Updating Magic Universe

It really is your mother tongue

Amid all the politically correct attempts to minimize the differences between the sexes, and ignore their contrasting roles in child rearing, how refreshing to see knock-down evidence pointing the other way! In results released today, researchers in Japan proclaim the special role of mothers in evolution’s most distinctive task for Homo sapiens – encouraging babies to chat.

The tale is quickly told because the RIKEN Brain Science Institute (located near Tokyo) has provided helpful diagrams. I’ve re-written the captions.

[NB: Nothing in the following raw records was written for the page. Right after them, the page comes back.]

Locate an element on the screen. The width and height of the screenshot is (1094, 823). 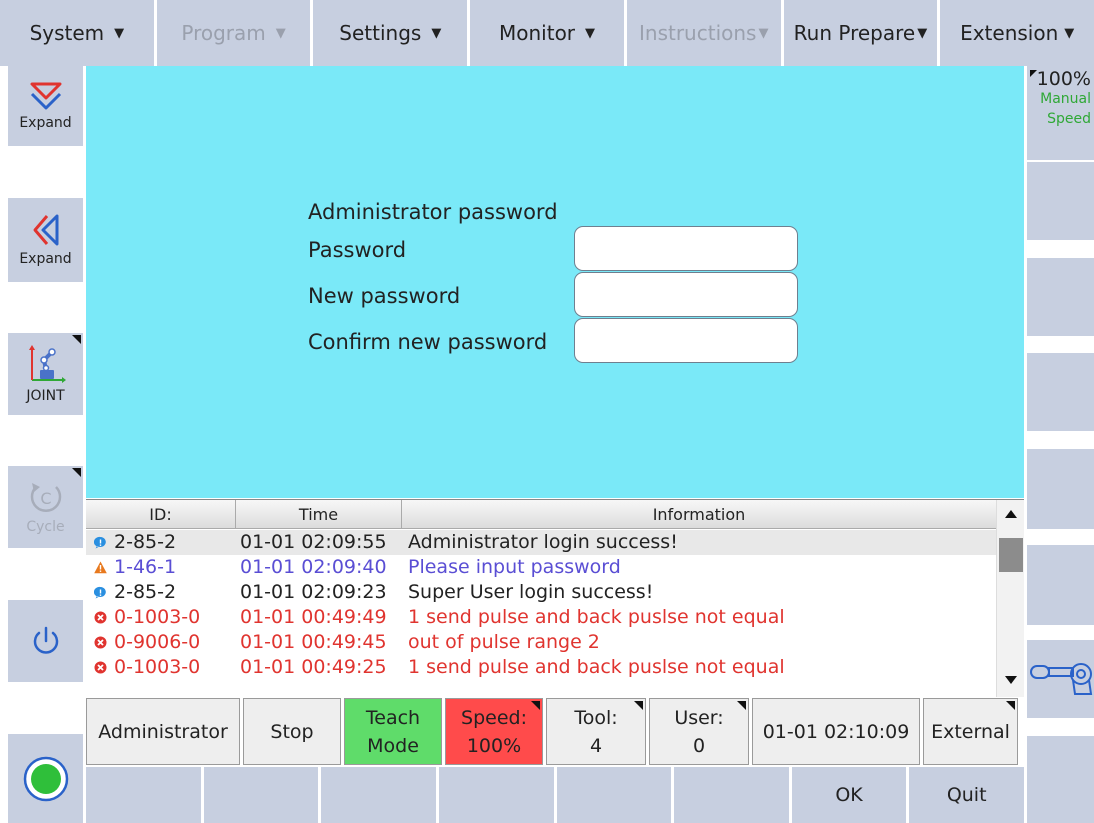
user-level-label: Administrator is located at coordinates (163, 732).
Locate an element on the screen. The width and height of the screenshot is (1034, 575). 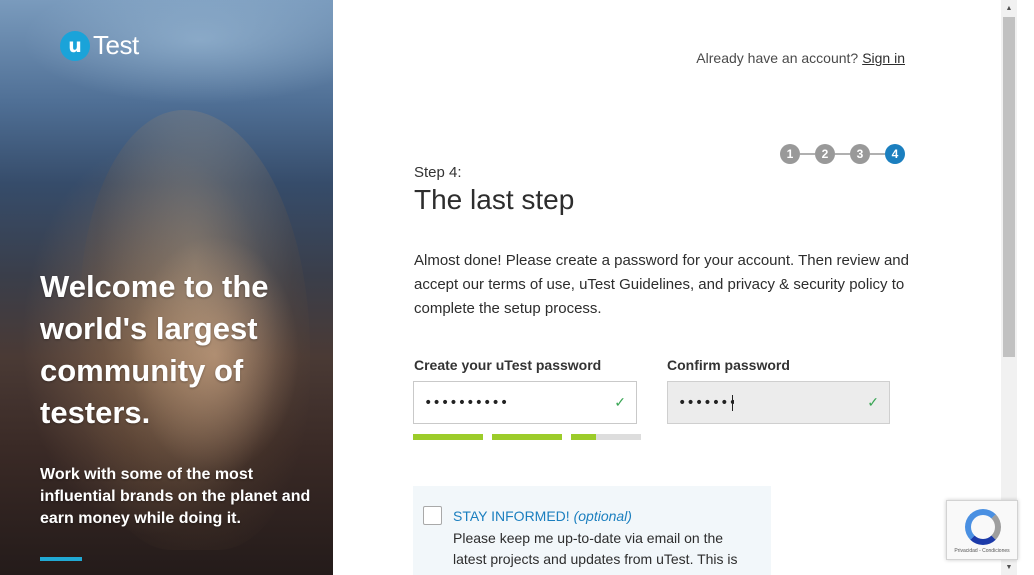
step-dot-3: 3 is located at coordinates (860, 154).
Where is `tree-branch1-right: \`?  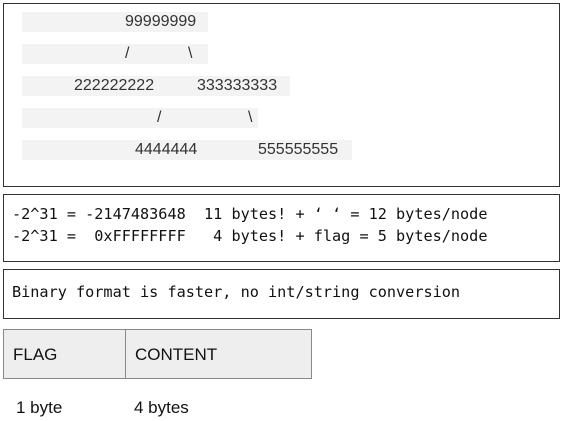 tree-branch1-right: \ is located at coordinates (190, 54).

Special brain activity in mothers with babies at the babbling, pre-verbal stage appears in functional magnetic resonance imaging (fMRI) when they hear maternal baby-talk, technically known as infant-directed speech (IDS). The highest activity, denoted in red, is in the key language areas of the left hemisphere, Broca’s and Wernicke’s. Other women show a slightly raised response, but men don’t, whether they are fathers or not.

The fact that the special maternal brain activity switches on when it’s needed, and off again when it isn’t, reveals an astonishing evolutionary program.

The most amusing technical detail is that the investigators wanted to image the brains of mothers actually interacting with their babies, but they couldn’t. It was impossible for the mothers to keep their heads still. Listening passively to playbacks of baby-talk had to do instead. The experimental subjects were 35 first-time parents with pre-verbal infants, 30 men and women without any parenting experience, 16 mothers with toddlers who spoke two-word utterances and 18 mothers with children in elementary school.